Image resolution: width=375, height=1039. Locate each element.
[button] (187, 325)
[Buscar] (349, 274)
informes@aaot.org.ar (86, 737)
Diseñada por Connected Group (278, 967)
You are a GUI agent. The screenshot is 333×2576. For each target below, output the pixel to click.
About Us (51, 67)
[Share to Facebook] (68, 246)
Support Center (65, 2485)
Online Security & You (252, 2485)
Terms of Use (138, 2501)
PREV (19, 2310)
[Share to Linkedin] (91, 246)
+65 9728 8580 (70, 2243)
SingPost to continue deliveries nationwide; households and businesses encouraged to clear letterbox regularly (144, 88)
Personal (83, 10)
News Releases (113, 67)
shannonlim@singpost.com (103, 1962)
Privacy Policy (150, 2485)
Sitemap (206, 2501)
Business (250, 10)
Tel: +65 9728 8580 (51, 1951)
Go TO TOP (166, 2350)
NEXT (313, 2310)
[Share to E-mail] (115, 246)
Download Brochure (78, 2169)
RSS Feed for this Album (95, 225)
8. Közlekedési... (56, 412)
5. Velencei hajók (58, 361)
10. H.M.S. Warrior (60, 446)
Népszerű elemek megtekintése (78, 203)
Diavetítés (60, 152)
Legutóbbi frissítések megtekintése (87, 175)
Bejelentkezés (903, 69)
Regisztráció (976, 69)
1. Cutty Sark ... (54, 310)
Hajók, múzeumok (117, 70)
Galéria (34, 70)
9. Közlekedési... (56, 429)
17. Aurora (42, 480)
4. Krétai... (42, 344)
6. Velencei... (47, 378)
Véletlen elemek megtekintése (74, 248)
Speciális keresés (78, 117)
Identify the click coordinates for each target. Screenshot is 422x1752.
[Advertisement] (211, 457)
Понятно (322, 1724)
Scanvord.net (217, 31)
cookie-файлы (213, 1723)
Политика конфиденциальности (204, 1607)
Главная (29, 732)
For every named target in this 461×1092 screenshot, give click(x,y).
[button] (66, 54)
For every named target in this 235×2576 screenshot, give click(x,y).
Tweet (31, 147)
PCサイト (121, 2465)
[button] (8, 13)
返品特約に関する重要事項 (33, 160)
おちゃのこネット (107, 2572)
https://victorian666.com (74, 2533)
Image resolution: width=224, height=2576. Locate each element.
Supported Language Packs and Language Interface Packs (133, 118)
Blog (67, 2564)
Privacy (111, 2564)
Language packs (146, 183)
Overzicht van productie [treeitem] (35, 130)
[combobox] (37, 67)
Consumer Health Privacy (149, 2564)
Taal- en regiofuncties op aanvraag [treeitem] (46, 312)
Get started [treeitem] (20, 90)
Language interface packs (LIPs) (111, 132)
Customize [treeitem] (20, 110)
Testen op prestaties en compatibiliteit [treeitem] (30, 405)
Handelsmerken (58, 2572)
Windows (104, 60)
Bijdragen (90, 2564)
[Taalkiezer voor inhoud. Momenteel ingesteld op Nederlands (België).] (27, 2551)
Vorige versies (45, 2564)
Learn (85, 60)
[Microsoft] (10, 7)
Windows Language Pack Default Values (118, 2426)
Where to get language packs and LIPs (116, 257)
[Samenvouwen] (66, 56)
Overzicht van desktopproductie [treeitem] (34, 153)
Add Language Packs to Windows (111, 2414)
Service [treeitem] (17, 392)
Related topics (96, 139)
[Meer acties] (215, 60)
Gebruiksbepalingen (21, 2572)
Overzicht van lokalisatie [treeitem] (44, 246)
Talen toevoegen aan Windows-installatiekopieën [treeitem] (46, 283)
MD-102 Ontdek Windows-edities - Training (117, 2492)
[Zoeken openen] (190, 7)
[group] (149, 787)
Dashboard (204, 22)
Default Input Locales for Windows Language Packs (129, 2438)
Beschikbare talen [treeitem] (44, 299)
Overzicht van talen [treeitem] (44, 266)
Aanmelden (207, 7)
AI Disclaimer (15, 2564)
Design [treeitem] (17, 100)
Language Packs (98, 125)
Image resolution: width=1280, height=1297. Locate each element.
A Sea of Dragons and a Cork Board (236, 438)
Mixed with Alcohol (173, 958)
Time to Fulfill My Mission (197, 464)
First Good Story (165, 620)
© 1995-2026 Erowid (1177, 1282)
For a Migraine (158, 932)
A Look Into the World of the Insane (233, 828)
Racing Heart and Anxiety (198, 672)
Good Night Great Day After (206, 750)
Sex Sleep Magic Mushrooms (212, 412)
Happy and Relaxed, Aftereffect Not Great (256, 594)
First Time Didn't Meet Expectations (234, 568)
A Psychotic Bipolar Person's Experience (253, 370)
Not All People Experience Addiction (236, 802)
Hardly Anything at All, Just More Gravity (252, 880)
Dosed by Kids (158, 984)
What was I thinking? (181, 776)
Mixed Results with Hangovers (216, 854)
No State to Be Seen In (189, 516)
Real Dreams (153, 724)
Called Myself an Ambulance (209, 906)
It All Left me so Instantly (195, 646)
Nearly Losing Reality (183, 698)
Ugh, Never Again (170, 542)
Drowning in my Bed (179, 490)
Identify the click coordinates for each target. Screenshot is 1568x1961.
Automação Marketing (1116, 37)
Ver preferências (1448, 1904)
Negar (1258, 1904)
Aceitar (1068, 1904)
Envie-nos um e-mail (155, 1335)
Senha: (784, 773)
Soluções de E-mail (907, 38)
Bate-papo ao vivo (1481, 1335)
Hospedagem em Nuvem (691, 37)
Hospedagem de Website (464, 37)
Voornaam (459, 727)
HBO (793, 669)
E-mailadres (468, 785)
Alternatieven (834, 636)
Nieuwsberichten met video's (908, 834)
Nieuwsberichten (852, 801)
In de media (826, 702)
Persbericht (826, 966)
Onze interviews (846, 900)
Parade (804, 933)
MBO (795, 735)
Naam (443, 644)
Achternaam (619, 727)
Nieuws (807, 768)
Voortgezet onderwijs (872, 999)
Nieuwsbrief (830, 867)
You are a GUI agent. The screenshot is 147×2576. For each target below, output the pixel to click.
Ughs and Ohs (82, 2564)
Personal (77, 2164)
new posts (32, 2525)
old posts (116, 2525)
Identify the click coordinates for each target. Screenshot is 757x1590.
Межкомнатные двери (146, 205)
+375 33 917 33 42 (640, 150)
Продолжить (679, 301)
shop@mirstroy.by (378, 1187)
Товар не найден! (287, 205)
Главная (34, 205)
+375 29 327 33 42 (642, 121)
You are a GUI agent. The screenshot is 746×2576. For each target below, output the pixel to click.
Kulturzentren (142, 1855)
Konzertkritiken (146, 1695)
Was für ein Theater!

### AIM OF THE TASK
Extract every one of the items above, reproducing each line word for word and in the same order.

### ANSWER FOR THE TASK
Image resolution: width=375, height=1039. Locate each element.
[button] (187, 325)
[Buscar] (349, 274)
informes@aaot.org.ar (86, 737)
Diseñada por Connected Group (278, 967)
You are a GUI agent. The screenshot is 333×2576. For each target below, output the pixel to click.
About Us (51, 67)
[Share to Facebook] (68, 246)
Support Center (65, 2485)
Online Security & You (252, 2485)
Terms of Use (138, 2501)
PREV (19, 2310)
[Share to Linkedin] (91, 246)
+65 9728 8580 (70, 2243)
SingPost to continue deliveries nationwide; households and businesses encouraged to clear letterbox regularly (144, 88)
Personal (83, 10)
News Releases (113, 67)
shannonlim@singpost.com (103, 1962)
Privacy Policy (150, 2485)
Sitemap (206, 2501)
Business (250, 10)
Tel: +65 9728 8580 (51, 1951)
Go TO TOP (166, 2350)
NEXT (313, 2310)
[Share to E-mail] (115, 246)
Download Brochure (78, 2169)
RSS Feed for this Album (95, 225)
8. Közlekedési... (56, 412)
5. Velencei hajók (58, 361)
10. H.M.S. Warrior (60, 446)
Népszerű elemek megtekintése (78, 203)
Diavetítés (60, 152)
Legutóbbi frissítések megtekintése (87, 175)
Bejelentkezés (903, 69)
Regisztráció (976, 69)
1. Cutty Sark ... (54, 310)
Hajók, múzeumok (117, 70)
Galéria (34, 70)
9. Közlekedési... (56, 429)
17. Aurora (42, 480)
4. Krétai... (42, 344)
6. Velencei... (47, 378)
Véletlen elemek megtekintése (74, 248)
Speciális keresés (78, 117)
Identify the click coordinates for each target. Screenshot is 422x1752.
[Advertisement] (211, 457)
Понятно (322, 1724)
Scanvord.net (217, 31)
cookie-файлы (213, 1723)
Политика конфиденциальности (204, 1607)
Главная (29, 732)
For every named target in this 461×1092 screenshot, give click(x,y).
[button] (66, 54)
For every named target in this 235×2576 screenshot, give click(x,y).
Tweet (31, 147)
PCサイト (121, 2465)
[button] (8, 13)
返品特約に関する重要事項 (33, 160)
おちゃのこネット (107, 2572)
https://victorian666.com (74, 2533)
Image resolution: width=224, height=2576. Locate each element.
Supported Language Packs and Language Interface Packs (133, 118)
Blog (67, 2564)
Privacy (111, 2564)
Language packs (146, 183)
Overzicht van productie [treeitem] (35, 130)
[combobox] (37, 67)
Consumer Health Privacy (149, 2564)
Taal- en regiofuncties op aanvraag [treeitem] (46, 312)
Get started [treeitem] (20, 90)
Language interface packs (LIPs) (111, 132)
Customize [treeitem] (20, 110)
Testen op prestaties en compatibiliteit [treeitem] (30, 405)
Handelsmerken (58, 2572)
Windows (104, 60)
Bijdragen (90, 2564)
[Taalkiezer voor inhoud. Momenteel ingesteld op Nederlands (België).] (27, 2551)
Vorige versies (45, 2564)
Learn (85, 60)
[Microsoft] (10, 7)
Windows Language Pack Default Values (118, 2426)
Where to get language packs and LIPs (116, 257)
[Samenvouwen] (66, 56)
Overzicht van desktopproductie [treeitem] (34, 153)
Add Language Packs to Windows (111, 2414)
Service [treeitem] (17, 392)
Related topics (96, 139)
[Meer acties] (215, 60)
Gebruiksbepalingen (21, 2572)
Overzicht van lokalisatie [treeitem] (44, 246)
Talen toevoegen aan Windows-installatiekopieën [treeitem] (46, 283)
MD-102 Ontdek Windows-edities - Training (117, 2492)
[Zoeken openen] (190, 7)
[group] (149, 787)
Dashboard (204, 22)
Default Input Locales for Windows Language Packs (129, 2438)
Beschikbare talen [treeitem] (44, 299)
Overzicht van talen [treeitem] (44, 266)
Aanmelden (207, 7)
AI Disclaimer (15, 2564)
Design [treeitem] (17, 100)
Language Packs (98, 125)
Image resolution: width=1280, height=1297. Locate each element.
A Sea of Dragons and a Cork Board (236, 438)
Mixed with Alcohol (173, 958)
Time to Fulfill My Mission (197, 464)
First Good Story (165, 620)
© 1995-2026 Erowid (1177, 1282)
For a Migraine (158, 932)
A Look Into the World of the Insane (233, 828)
Racing Heart and Anxiety (198, 672)
Good Night Great Day After (206, 750)
Sex Sleep Magic Mushrooms (212, 412)
Happy and Relaxed, Aftereffect Not Great (256, 594)
First Time Didn't Meet Expectations (234, 568)
A Psychotic Bipolar Person's Experience (253, 370)
Not All People Experience Addiction (236, 802)
Hardly Anything at All, Just More Gravity (252, 880)
Dosed by Kids (158, 984)
What was I thinking? (181, 776)
Mixed Results with Hangovers (216, 854)
No State to Be Seen In (189, 516)
Real Dreams (153, 724)
Called Myself an Ambulance (209, 906)
It All Left me so Instantly (195, 646)
Nearly Losing Reality (183, 698)
Ugh, Never Again (170, 542)
Drowning in my Bed (179, 490)
Identify the click coordinates for each target. Screenshot is 1568x1961.
Automação Marketing (1116, 37)
Ver preferências (1448, 1904)
Negar (1258, 1904)
Aceitar (1068, 1904)
Envie-nos um e-mail (155, 1335)
Senha: (784, 773)
Soluções de E-mail (907, 38)
Bate-papo ao vivo (1481, 1335)
Hospedagem em Nuvem (691, 37)
Hospedagem de Website (464, 37)
Voornaam (459, 727)
HBO (793, 669)
E-mailadres (468, 785)
Alternatieven (834, 636)
Nieuwsberichten met video's (908, 834)
Nieuwsberichten (852, 801)
In de media (826, 702)
Persbericht (826, 966)
Onze interviews (846, 900)
Parade (804, 933)
MBO (795, 735)
Naam (443, 644)
Achternaam (619, 727)
Nieuws (807, 768)
Voortgezet onderwijs (872, 999)
Nieuwsbrief (830, 867)
You are a GUI agent. The screenshot is 147×2576. For each target below, output the pixel to click.
Ughs and Ohs (82, 2564)
Personal (77, 2164)
new posts (32, 2525)
old posts (116, 2525)
Identify the click coordinates for each target. Screenshot is 757x1590.
Межкомнатные двери (146, 205)
+375 33 917 33 42 (640, 150)
Продолжить (679, 301)
shop@mirstroy.by (378, 1187)
Товар не найден! (287, 205)
Главная (34, 205)
+375 29 327 33 42 (642, 121)
You are a GUI agent. The screenshot is 746×2576. For each target below, output the pixel to click.
Kulturzentren (142, 1855)
Konzertkritiken (146, 1695)
Was für ein Theater!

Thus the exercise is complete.